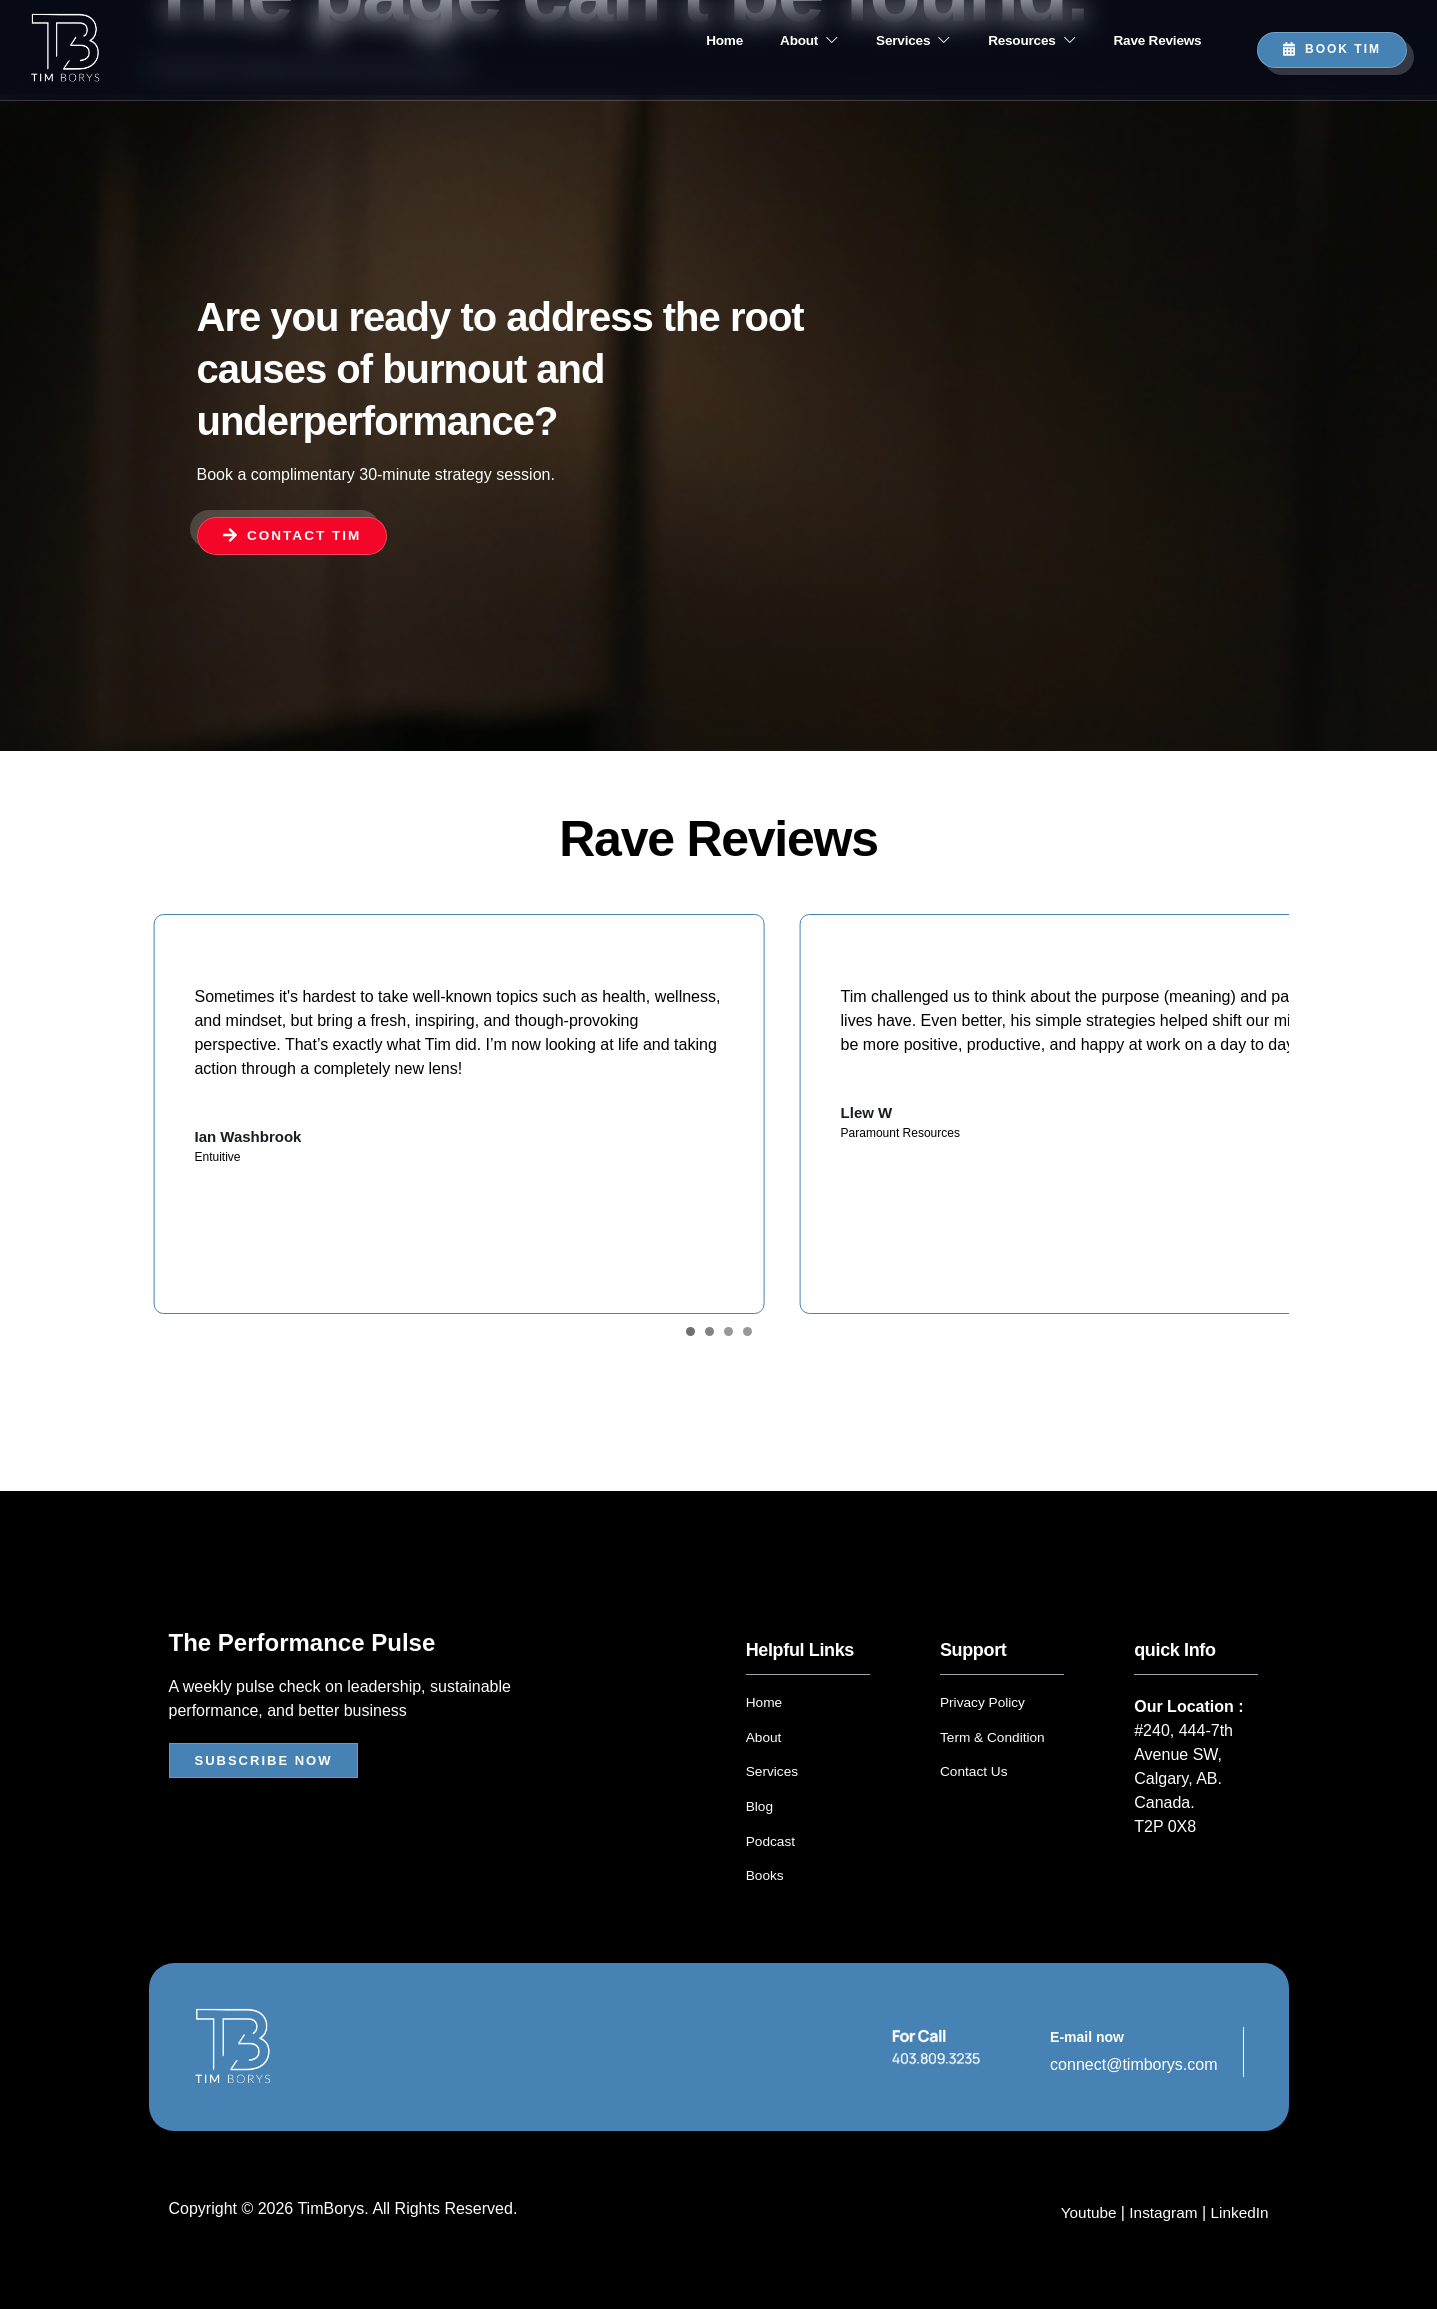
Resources (1011, 41)
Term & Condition (993, 1744)
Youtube (1084, 2216)
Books (765, 1880)
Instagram (1159, 2216)
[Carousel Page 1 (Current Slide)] (690, 1339)
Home (660, 41)
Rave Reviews (1151, 41)
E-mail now (1087, 2041)
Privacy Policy (983, 1710)
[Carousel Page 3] (728, 1339)
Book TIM (1332, 49)
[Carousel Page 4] (747, 1339)
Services (877, 41)
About (759, 41)
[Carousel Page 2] (709, 1339)
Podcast (771, 1846)
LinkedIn (1238, 2216)
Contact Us (974, 1778)
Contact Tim (293, 535)
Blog (760, 1812)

WHAT THIS TASK INVOLVES
Please copy every line of the data above word for word, leaving out the picture.

RESULT OF THE EXERCISE
Resources (1011, 41)
Term & Condition (993, 1744)
Youtube (1084, 2216)
Books (765, 1880)
Instagram (1159, 2216)
[Carousel Page 1 (Current Slide)] (690, 1339)
Home (660, 41)
Rave Reviews (1151, 41)
E-mail now (1087, 2041)
Privacy Policy (983, 1710)
[Carousel Page 3] (728, 1339)
Book TIM (1332, 49)
[Carousel Page 4] (747, 1339)
Services (877, 41)
About (759, 41)
[Carousel Page 2] (709, 1339)
Podcast (771, 1846)
LinkedIn (1238, 2216)
Contact Us (974, 1778)
Contact Tim (293, 535)
Blog (760, 1812)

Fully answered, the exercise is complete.